§ **Фрагмент текста**:
▼

Женское образование в XVIII — начале XIX века 26 страница



В свете сказанного объясняется не только «картинность» театра, но и театральность картин в XVIII веке. Сцены, изображенные художниками, производят впечатление воспроизведения театра, а не жизни. Это дало повод в эпоху, когда культурный код XVIII столетия был забыт, утверждать, что художники тех лет не изображали действительности или не интересовались ею. Это, бесспорно, ошибочно. Дело здесь не только в том, что мир идей для рационалиста картезианского толка был в большей мере действительность, чем текущие формы быта. Дело в том, что, как мы видели на примере с Сухтеленом, для того чтобы осознать факт жизни как сюжет для живописи, его надо было предварительно смоделировать в формах театра.

Приведенные факты убедительно свидетельствуют о том, что театрализация живописи не есть свойство исключительно классицизма — она в равной степени свойственна и предромантизму, и романтизму. Так, предромантик Карамзин в 1802 году, предлагая сюжеты для картин из русской истории, сознательно располагает их как сцены. Так, говоря о живописных сюжетах, связанных с княжением Ольги, Карамзин замечает: «Художнику... остается выбрать любое из десяти возможных представлений»12"'. Взгляд на картину как на исторический сюжет, пропущенный сквозь призму «представления», проявляется, в частности, в том, что живописный текст ассоциируется не только с рядом поз, но и с определенными словами, которые Карамзин вкладывает в уста персонажей воображаемых картин: // С 206 «Князь, сказав: „Ляжем зде костьми; мертвые бо срама не имут", обнажает мечь свой: вот минута для живописца!»128

Взаимный перевод театра на язык живописи и живописи на язык театра вырабатывает некоторый доминирующий стиль эпохи, который, сосуществуя с другими, оказывается, однако, на определенном этапе главенствующим. Он влияет, что уже неоднократно указывалось, на поэзию. Однако, разрывая в определенном отношении с традициями Державина, поэзия русского ампира оказывается более связанной со скульптурой, чем с живописью. Е. Г. Эткинд отмечает, что если начальная мысль пушкинской оды «Вольность» «выражена в форме целой многофигурной композиции: поэт, в венке и с лирой, гонит от себя богиню любви и призывает другую богиню, то у Батюшкова — его аллегорические группы скульптурны»129.

▲

§ **Короткое задание**:
Ответьте на три вопроса по фрагменту о театре и живописи, нумеруя ответы так же, как вопросы.
1. На каком примере, как сказано в первом абзаце, «мы видели», что факт жизни надо было предварительно смоделировать в формах театра?
2. В каком году Карамзин предлагал сюжеты для картин из русской истории?
3. С каким искусством поэзия русского ампира оказывается более связанной, чем с живописью?

§ **Предоставленный материал**:

▼

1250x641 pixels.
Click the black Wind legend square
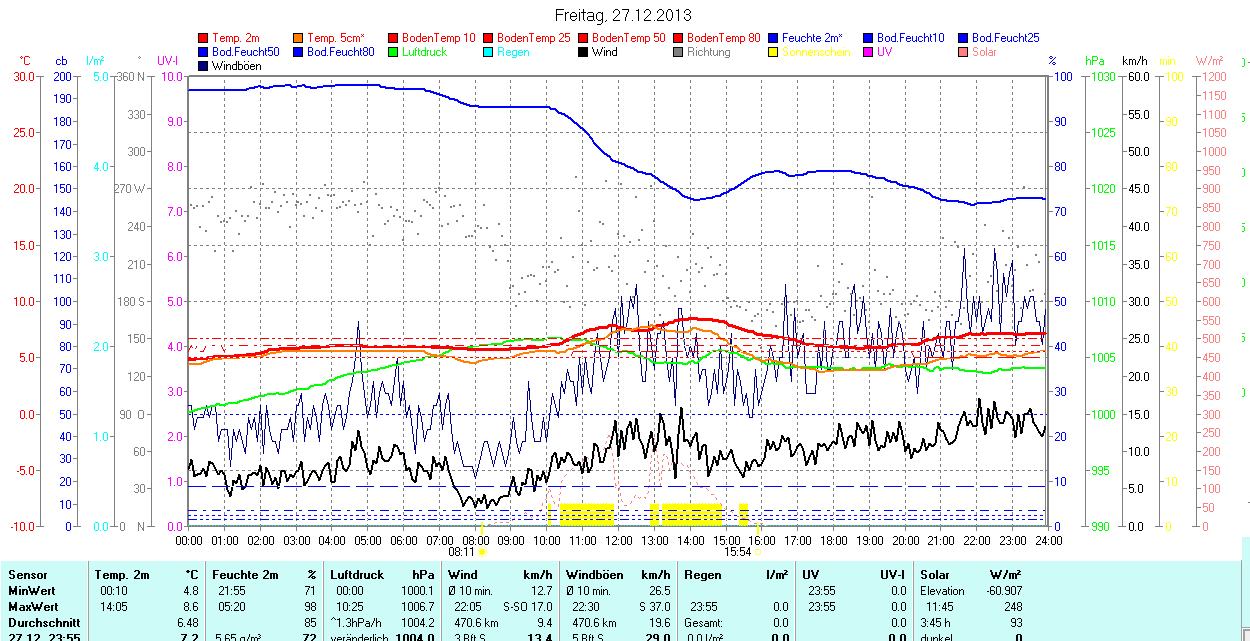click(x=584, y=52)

▲
▼

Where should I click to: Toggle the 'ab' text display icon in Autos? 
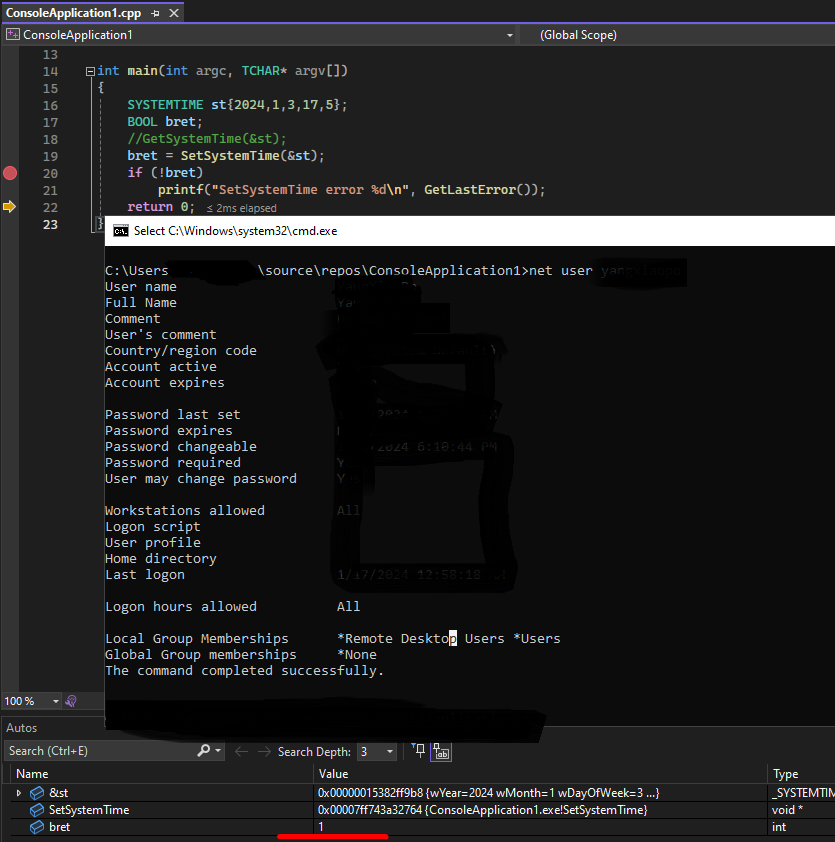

▲

§ **Ответ к заданию**:
1. На примере с Сухтеленом.
2. В 1802 году.
3. Со скульптурой.